In a comment to last week's Friday Fabulous Squash flower Erin is perplexed."While you're on the topic of cucurbits, I have a
question for which I have not been able to find a satisfactory answer. Last
year I was given a few poona kheera cucumber seeds. It was a lovely vegetable
that I planted right next to some other variety of cucumber. At the end of the
season, however, I decided I would save the seeds from one of the poona kheera,
despite the fact that it had likely crossed with its neighbor. This year,
rather late in the season, I planted those seeds, the only seeds I personally
saved from last season. When they sprouted and began to grow, I was very
surprised to find that they had watermelon leaves. There were watermelons
growing nearby in my garden last year, but I didn't have any worry about any
kind of cross between a Cucumis and Citrullus. I know what I planted, though,
and I know the difference between a cucumber leaf and a watermelon leaf.
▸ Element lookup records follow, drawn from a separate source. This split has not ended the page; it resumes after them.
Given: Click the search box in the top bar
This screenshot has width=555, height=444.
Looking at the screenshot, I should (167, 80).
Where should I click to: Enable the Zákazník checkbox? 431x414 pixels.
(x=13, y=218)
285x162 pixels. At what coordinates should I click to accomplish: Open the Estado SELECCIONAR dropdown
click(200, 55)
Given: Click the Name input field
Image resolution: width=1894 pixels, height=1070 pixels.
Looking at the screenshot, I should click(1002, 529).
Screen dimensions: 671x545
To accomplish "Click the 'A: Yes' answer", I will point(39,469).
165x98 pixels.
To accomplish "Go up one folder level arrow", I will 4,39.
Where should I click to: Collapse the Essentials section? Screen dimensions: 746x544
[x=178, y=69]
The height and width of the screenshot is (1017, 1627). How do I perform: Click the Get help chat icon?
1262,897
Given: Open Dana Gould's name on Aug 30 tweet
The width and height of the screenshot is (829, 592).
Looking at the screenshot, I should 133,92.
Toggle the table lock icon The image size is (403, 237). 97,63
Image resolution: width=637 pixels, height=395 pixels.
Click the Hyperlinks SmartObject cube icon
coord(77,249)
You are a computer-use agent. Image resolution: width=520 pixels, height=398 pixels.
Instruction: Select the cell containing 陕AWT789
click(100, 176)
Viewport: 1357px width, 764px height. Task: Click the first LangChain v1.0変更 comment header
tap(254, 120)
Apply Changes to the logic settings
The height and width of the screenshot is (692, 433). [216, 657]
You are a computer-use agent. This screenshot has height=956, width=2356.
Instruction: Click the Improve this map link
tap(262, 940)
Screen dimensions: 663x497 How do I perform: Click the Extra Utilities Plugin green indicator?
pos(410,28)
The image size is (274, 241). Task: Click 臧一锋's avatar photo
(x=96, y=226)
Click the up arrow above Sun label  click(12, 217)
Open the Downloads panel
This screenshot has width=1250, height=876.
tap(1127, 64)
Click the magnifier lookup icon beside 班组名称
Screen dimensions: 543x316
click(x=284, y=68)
Unfortunately, none of the plants have grown much and have not flowered. I
would love to seed the fruit it would produce, if it could produce fruit. What
in the world happened here, Science? I'm dumbfounded."
The honest answer is that TPP doesn't know what happened. But let's examine what is known. Erin grew poona kheera cucumbers, an Indian variety of which there are several,e.g., dosakkai, sambar, as well as other varieties. Erin correctly understands that pollination of one variety by other varieties is both possible and likely depending upon flowering. Watermelon is a different genus, and as far at TPP knows, this intergeneric cross does not occur. Cucumis melo, all of the other melons, might cross with a cucumber, but that isn't the question. The suspected hybrid seeds had incised leaves (assumption - no picture?) that looked like watermelon leaves rather than cucumber leaves. So there it is, only one observation, watermelony leaves, that anything happened at all, and in no way does TPP doubt the accuracy of the observation. We will also assume that the seed looked like typical cucumber seeds, and nothing like watermelon seed or Erin would have noticed.
The first thing to try is to see if a cucumber fruit, any variety, will develop if pollinated by watermelon pollen. Bag a female cucumber flower and the morning it opens, pollinate it with pollen from a watermelon. Pipe cleaners work OK as artificial bees. Rebag for a day, and mark the fruit stalk with a tag. See what happens. 5-10 trials should suffice.
Sorry to leave this little mystery unsolved, a rather unsatisfying situation, but that's how science is, no answers without data even though Erin was correct about everything.